I need the planet to then rotate 366 times, and the video needs an exact total of 8784 frames.

that might be a problem to get 8784 frames

Very nifty renders John! Thank you for your reply. I will probably eventually want an aesthetic clip of the planet simulated in space. Right now I need to make charts from a series of stills for an RPG’s reference, and I figured an animation would be the best way. The image I linked in the first post is an example of what I want to do.

May have to do multiple parts. It doesn’t need to be one continuous video, as long as the simulation’s timing stays precise.

I’ve already got a globe with a texture map in Blender ready. Just need the animations, mainly.

Right now I need to make charts from a series of stills for an RPG’s reference,

then the easiest tool is probably MMPS
http://www.users.globalnet.co.uk/~arcus/mmps/

input a simplecylindrical map ( 90 n to 90 s lat. and -180 to +180 long. )

for examples
http://www.users.globalnet.co.uk/~arcus/mmps/gallery.html

and this will run on MS windows

Maybe I can help you with the animations, I got some time on saturday so that we could talk about some details…

Hmm, I don’t really have time to learn any kind of software right now. I’m undertaking so many projects as it is.

What I need someone to handle is just getting a globe to rotate on it’s own x axis - celestial pole (not the global x axis) and also have it tilt back and forth 15 degrees on the global axis.

Nothing else is important about the simulation as far as space goes. It’s just an orb that spins and tilts at the same time with a texture on it.

I am working with an animator now on this, but I am still open to hearing feedback about whether or not Blender was the right pick for software. It just happens that I use Blender enough (and it’s free) that I can work with the file itself and make different versions of the render, since it’s the stills I’m working with but an animation would be nice too.

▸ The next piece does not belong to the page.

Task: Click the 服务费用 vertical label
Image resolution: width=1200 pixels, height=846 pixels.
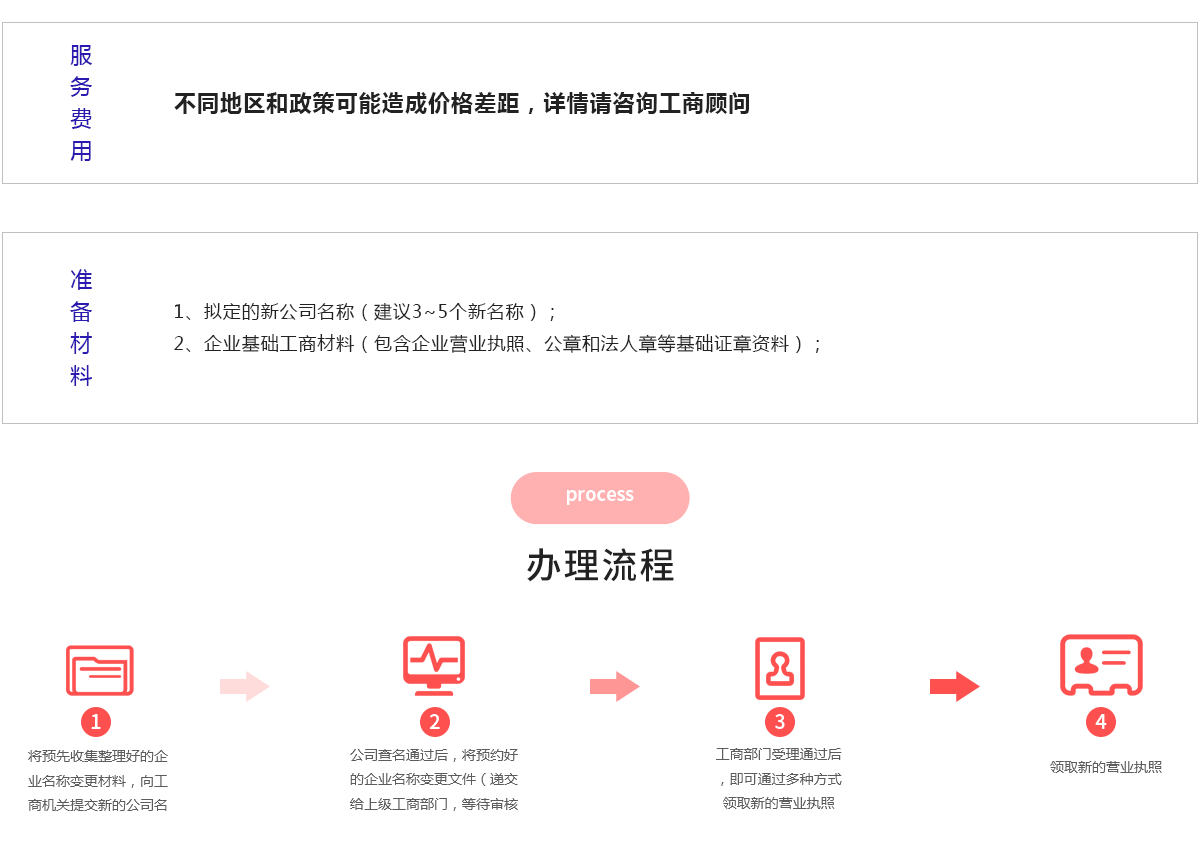Action: (x=81, y=103)
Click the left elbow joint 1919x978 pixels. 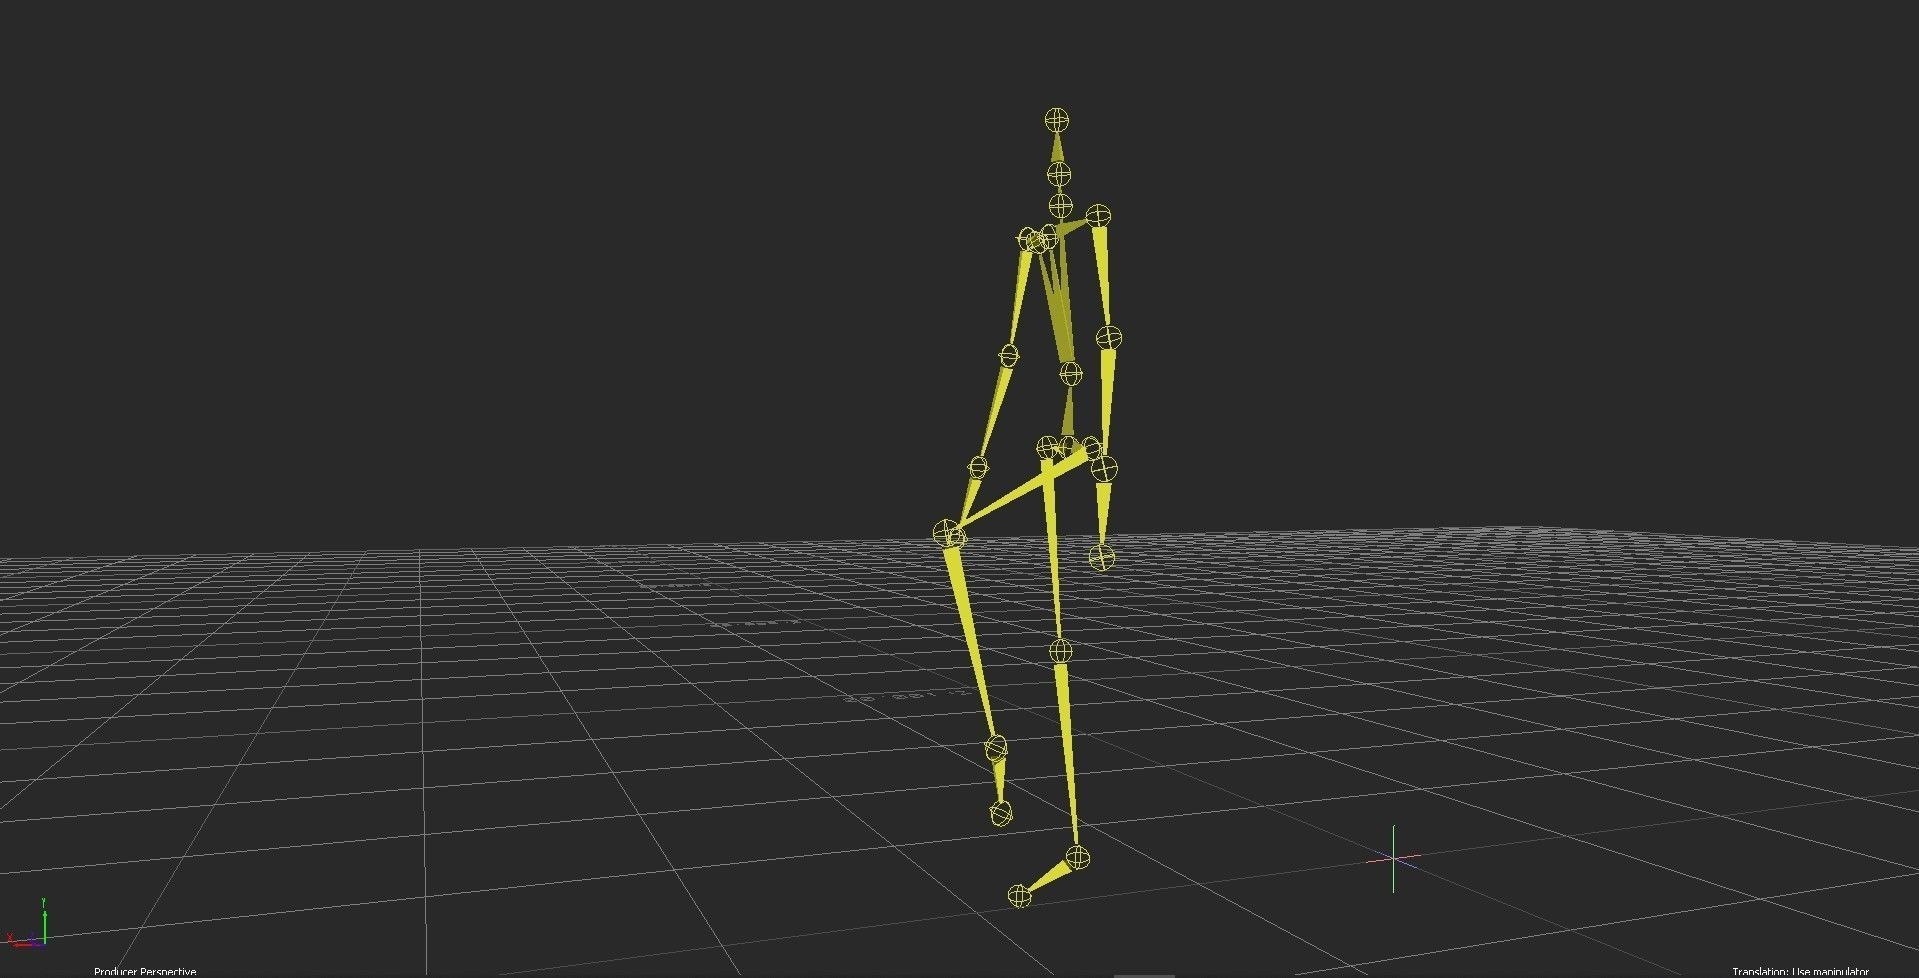pos(1007,355)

but I am still open to hearing feedback about whether or not Blender was the right pick for software

Blender is plenty good enough for your needs, it can easily do what you want. The modeling, the animation, and the simulation. With proper effort, Blender shouldn’t let down in the end.

…to expound…

You already mention having your planet modeled, even so, here is a BlenderGuru tutorial for making a photo-realistic Earth using NASA’s Blue Marble: next generation images and blender. At the very least this demonstrates that the modeling part can be done in a trivial amount of time very easily. Blender is great for this.

After that, you would animate. Note that blender allows for key-framing pretty much anything rather easily. One simply makes a first “at rest” frame by selecting all [A], bringing up the insert key frame menu [I], and selecting “LocRotScale” (which is basically everything). Then move on to other frames, [R] to rotate your planet object to the corresponding position (you can type in the degrees), insert another key frame using the [I] menu again, select “Rotation” …etc… rinse and repeat. Mundane and boring, yes. Difficult and unfruitful, not at all. If you want it time accurate you just got to get the basic math right.

As for simulating, you should know that I was easily able to adapt the above Earth tut into a real-time version (For BGE, and my own needs). Here is a video. (Feel free to ignore “Read the Description”, that is intended for the plebeians if/when I make the video public.)

Note that in the blend file for the above I have full control over light angle and the planet rotation, all in degrees-per frame, all in real time if need be. This is with the same precision as for the key-frame animation case too. I lose some fancy options, most notable is raytracing and fluids, but all aspects of the simulation can be run on demand. Doing this you could have a 10x-1000x speed simulation of your planet as a wallpaper, or an interactive demonstration, or something else. You can do many things with this.